*** Opening of Records for the exercise ***

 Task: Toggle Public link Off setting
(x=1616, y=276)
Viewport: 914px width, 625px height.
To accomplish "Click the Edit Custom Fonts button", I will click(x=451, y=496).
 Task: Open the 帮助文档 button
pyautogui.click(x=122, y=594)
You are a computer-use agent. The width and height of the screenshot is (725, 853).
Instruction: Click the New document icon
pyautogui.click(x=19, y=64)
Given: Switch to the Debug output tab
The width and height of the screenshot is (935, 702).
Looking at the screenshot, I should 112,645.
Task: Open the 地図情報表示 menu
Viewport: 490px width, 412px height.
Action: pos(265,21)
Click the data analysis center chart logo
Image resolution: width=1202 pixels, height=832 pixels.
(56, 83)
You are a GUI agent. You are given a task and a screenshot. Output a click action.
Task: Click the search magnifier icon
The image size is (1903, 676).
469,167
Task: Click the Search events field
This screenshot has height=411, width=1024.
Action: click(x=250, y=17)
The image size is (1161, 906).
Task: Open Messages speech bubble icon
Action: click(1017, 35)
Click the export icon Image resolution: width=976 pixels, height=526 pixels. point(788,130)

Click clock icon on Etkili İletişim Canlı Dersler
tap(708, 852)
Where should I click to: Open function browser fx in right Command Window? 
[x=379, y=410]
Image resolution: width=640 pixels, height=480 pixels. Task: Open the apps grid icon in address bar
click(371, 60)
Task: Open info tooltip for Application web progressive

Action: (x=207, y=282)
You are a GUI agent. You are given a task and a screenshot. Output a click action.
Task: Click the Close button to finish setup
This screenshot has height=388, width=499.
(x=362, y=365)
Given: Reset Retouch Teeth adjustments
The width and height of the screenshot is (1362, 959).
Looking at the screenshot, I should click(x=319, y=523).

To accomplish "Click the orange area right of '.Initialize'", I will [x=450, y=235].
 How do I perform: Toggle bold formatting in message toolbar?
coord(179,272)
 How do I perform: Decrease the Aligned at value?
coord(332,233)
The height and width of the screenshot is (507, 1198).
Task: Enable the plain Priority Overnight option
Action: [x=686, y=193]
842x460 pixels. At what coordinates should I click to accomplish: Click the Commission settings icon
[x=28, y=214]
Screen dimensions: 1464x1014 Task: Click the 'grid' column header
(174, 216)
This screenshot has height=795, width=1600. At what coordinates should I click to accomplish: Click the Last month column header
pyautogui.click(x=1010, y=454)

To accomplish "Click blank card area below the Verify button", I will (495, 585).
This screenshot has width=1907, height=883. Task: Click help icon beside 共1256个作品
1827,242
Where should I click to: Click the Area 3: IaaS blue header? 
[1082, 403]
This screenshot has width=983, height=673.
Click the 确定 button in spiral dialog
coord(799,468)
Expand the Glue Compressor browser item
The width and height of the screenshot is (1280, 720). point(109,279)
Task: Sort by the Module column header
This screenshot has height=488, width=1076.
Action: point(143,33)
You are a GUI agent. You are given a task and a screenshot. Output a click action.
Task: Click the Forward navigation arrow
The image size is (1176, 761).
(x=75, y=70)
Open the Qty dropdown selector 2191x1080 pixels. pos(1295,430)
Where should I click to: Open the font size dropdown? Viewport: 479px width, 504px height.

*** Close of Records for the exercise ***

- Task to carry out
Reproduce the entries so that each line reads exactly as it did before.

- Result of the exercise
 Task: Toggle Public link Off setting
(x=1616, y=276)
Viewport: 914px width, 625px height.
To accomplish "Click the Edit Custom Fonts button", I will click(x=451, y=496).
 Task: Open the 帮助文档 button
pyautogui.click(x=122, y=594)
You are a computer-use agent. The width and height of the screenshot is (725, 853).
Instruction: Click the New document icon
pyautogui.click(x=19, y=64)
Given: Switch to the Debug output tab
The width and height of the screenshot is (935, 702).
Looking at the screenshot, I should 112,645.
Task: Open the 地図情報表示 menu
Viewport: 490px width, 412px height.
Action: pos(265,21)
Click the data analysis center chart logo
Image resolution: width=1202 pixels, height=832 pixels.
(56, 83)
You are a GUI agent. You are given a task and a screenshot. Output a click action.
Task: Click the search magnifier icon
The image size is (1903, 676).
469,167
Task: Click the Search events field
This screenshot has height=411, width=1024.
Action: click(x=250, y=17)
The image size is (1161, 906).
Task: Open Messages speech bubble icon
Action: click(1017, 35)
Click the export icon Image resolution: width=976 pixels, height=526 pixels. point(788,130)

Click clock icon on Etkili İletişim Canlı Dersler
tap(708, 852)
Where should I click to: Open function browser fx in right Command Window? 
[x=379, y=410]
Image resolution: width=640 pixels, height=480 pixels. Task: Open the apps grid icon in address bar
click(371, 60)
Task: Open info tooltip for Application web progressive

Action: (x=207, y=282)
You are a GUI agent. You are given a task and a screenshot. Output a click action.
Task: Click the Close button to finish setup
This screenshot has height=388, width=499.
(x=362, y=365)
Given: Reset Retouch Teeth adjustments
The width and height of the screenshot is (1362, 959).
Looking at the screenshot, I should click(x=319, y=523).

To accomplish "Click the orange area right of '.Initialize'", I will [x=450, y=235].
 How do I perform: Toggle bold formatting in message toolbar?
coord(179,272)
 How do I perform: Decrease the Aligned at value?
coord(332,233)
The height and width of the screenshot is (507, 1198).
Task: Enable the plain Priority Overnight option
Action: [x=686, y=193]
842x460 pixels. At what coordinates should I click to accomplish: Click the Commission settings icon
[x=28, y=214]
Screen dimensions: 1464x1014 Task: Click the 'grid' column header
(174, 216)
This screenshot has height=795, width=1600. At what coordinates should I click to accomplish: Click the Last month column header
pyautogui.click(x=1010, y=454)

To accomplish "Click blank card area below the Verify button", I will (495, 585).
This screenshot has width=1907, height=883. Task: Click help icon beside 共1256个作品
1827,242
Where should I click to: Click the Area 3: IaaS blue header? 
[1082, 403]
This screenshot has width=983, height=673.
Click the 确定 button in spiral dialog
coord(799,468)
Expand the Glue Compressor browser item
The width and height of the screenshot is (1280, 720). point(109,279)
Task: Sort by the Module column header
This screenshot has height=488, width=1076.
Action: point(143,33)
You are a GUI agent. You are given a task and a screenshot. Output a click action.
Task: Click the Forward navigation arrow
The image size is (1176, 761).
(x=75, y=70)
Open the Qty dropdown selector 2191x1080 pixels. pos(1295,430)
Where should I click to: Open the font size dropdown? Viewport: 479px width, 504px height.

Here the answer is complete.